Une augmentation de la prévalence des symptômes d’anxiété et de dépression chez les adolescents et jeunes adultes, telle qu’observée au cours des vingt dernières années, ne peut pas être expliquée par des facteurs génétiques qui n’évoluent pas dans le temps – elle ne peut traduire que des changements dans le repérage des problèmes de santé mentale ou une augmentation de la fréquence des facteurs de risque. Il n’est pas exclu qu’il soit plus facile aujourd’hui qu’hier d’identifier et de rapporter des problèmes psychologiques dans une enquête, de se confier à des proches ou de se tourner vers un soignant pour cette raison.
Si, comme le suggèrent certaines études, la littératie en santé mentale – c’est-à-dire les connaissances sur la santé mentale de la population et la capacité à repérer les difficultés psychologiques – s’améliore et la stigmatisation des problèmes de santé mentale recule, on ne peut que s’en réjouir, car il s’agit d’étapes nécessaires pour pouvoir prendre soin de soi et demander de l’aide à son entourage ou à un soignant.
Néanmoins, il semblerait également que la fréquence de certains facteurs de risque ait cru : proportion de familles monoparentales, niveau de pauvreté, inégalités sociales, pression scolaire, auxquels s’ajoutent de nouvelles expositions telles que l’utilisation importante d’Internet (notamment des jeux vidéo et des réseaux sociaux).

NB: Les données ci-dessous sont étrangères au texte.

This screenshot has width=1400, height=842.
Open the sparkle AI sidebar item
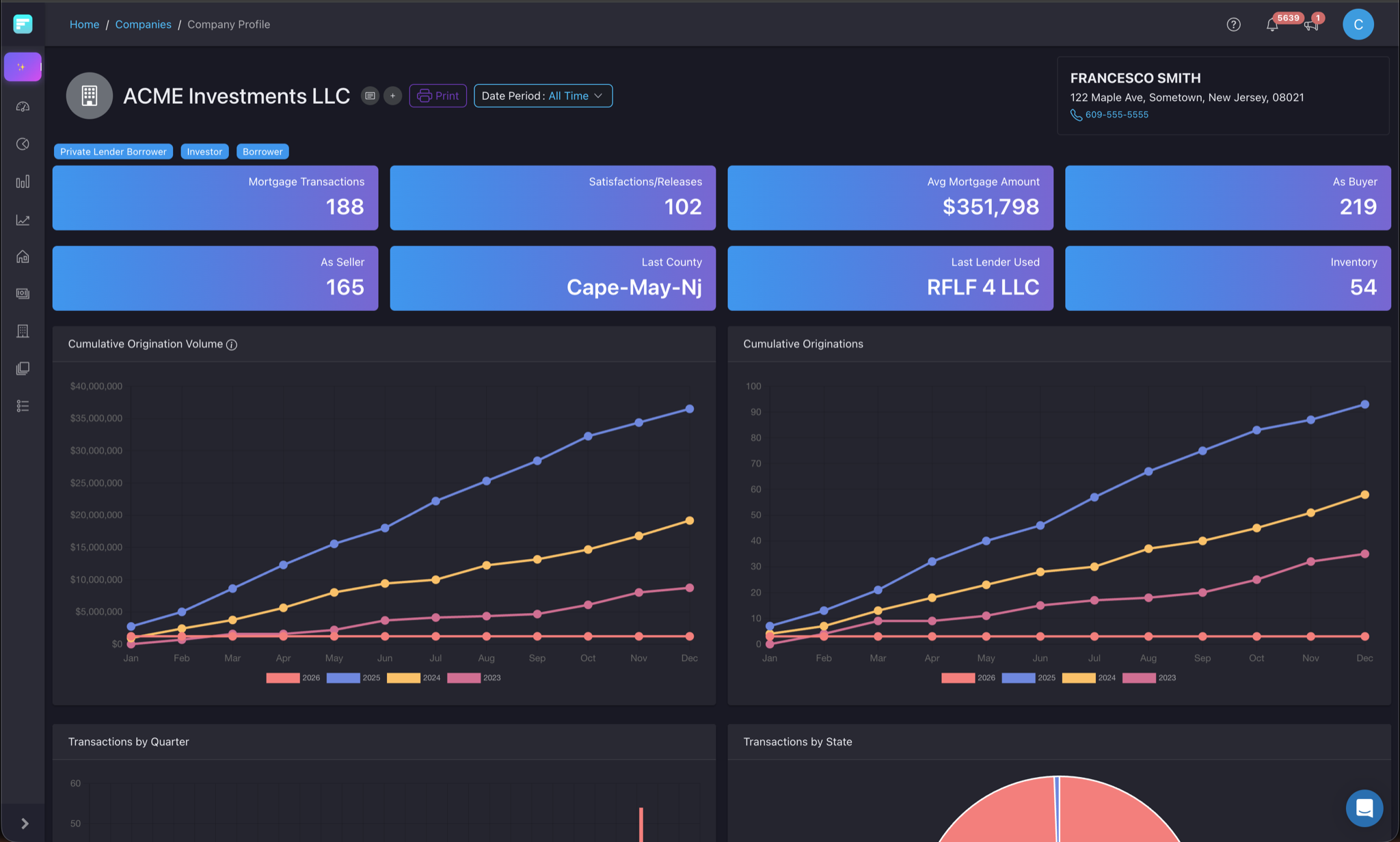click(x=23, y=67)
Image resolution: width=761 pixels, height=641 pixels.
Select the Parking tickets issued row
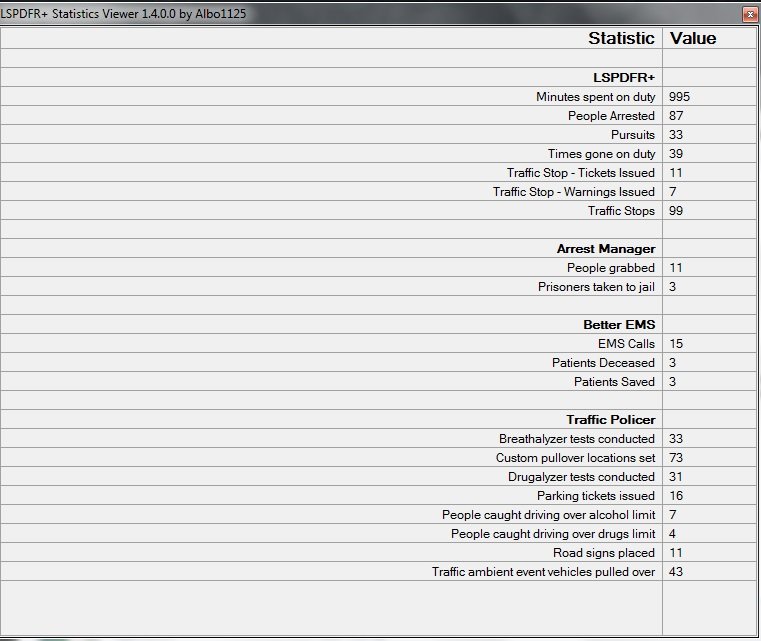click(x=596, y=496)
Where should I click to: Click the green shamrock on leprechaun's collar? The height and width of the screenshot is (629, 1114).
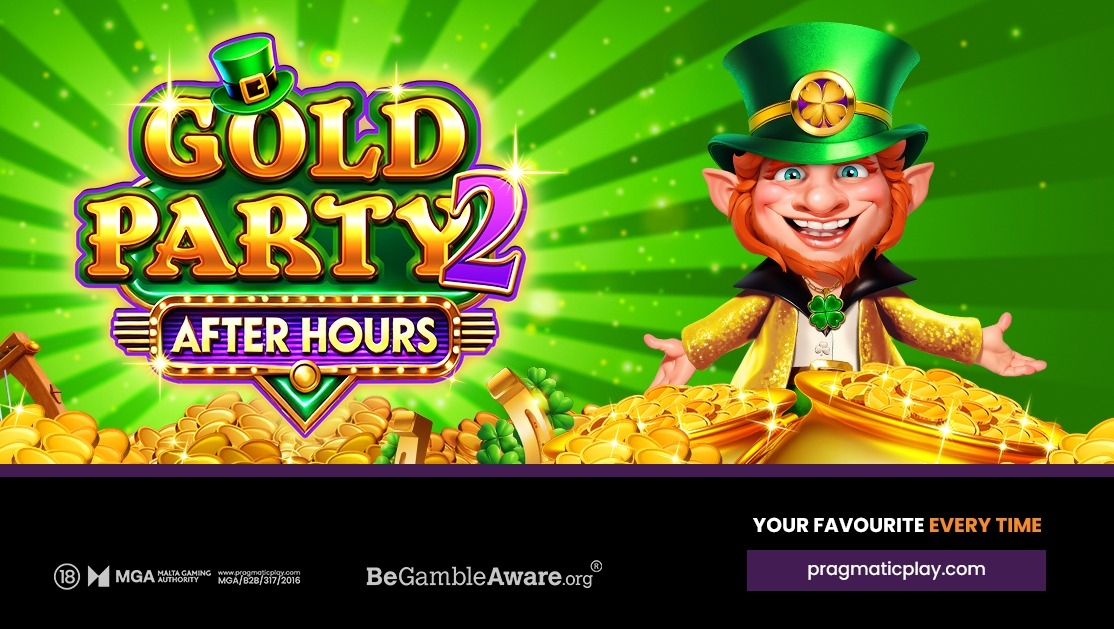826,311
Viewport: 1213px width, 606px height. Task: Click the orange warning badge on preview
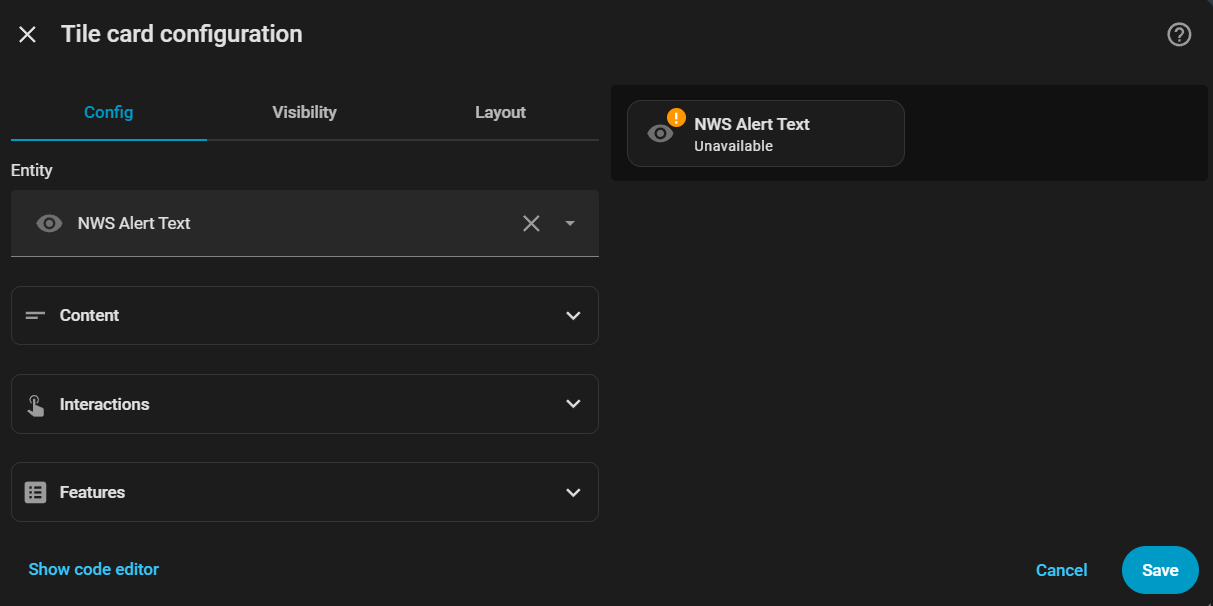(676, 117)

La répétition d’évènements violents également dommageable
La survenue d’évènements violents tels que des attentats terroristes peuvent aussi avoir un impact sur la santé mentale des jeunes, y compris parmi ceux qui ne sont pas directement victimes. En effet, la survenue de violences peut fragiliser les personnes sur le plan psychologique, causer des symptômes d’anxiété, les amener à se couper des autres. La répétition de ce type d’évènements, par nature imprévisibles, semble particulièrement dommageable.
La pédopsychiatrie à bout de souffle
Face à l’augmentation de la fréquence des problèmes de santé mentale des jeunes, le système de santé – à bout de souffle comme le rappellent de multiples tribunes et éditoriaux sur la pédopsychiatrie et la Cour des comptes en 2023 – ne peut pas tout.
La prévention et le repérage des difficultés psychologiques des enfants et adolescents reposent principalement sur d’autres acteurs dont les parents, mais aussi les adultes présents à l’école, à l’université ou travaillant dans des associations culturelles et sportives qui accompagnent des millions de jeunes dans des activités de loisirs au quotidien.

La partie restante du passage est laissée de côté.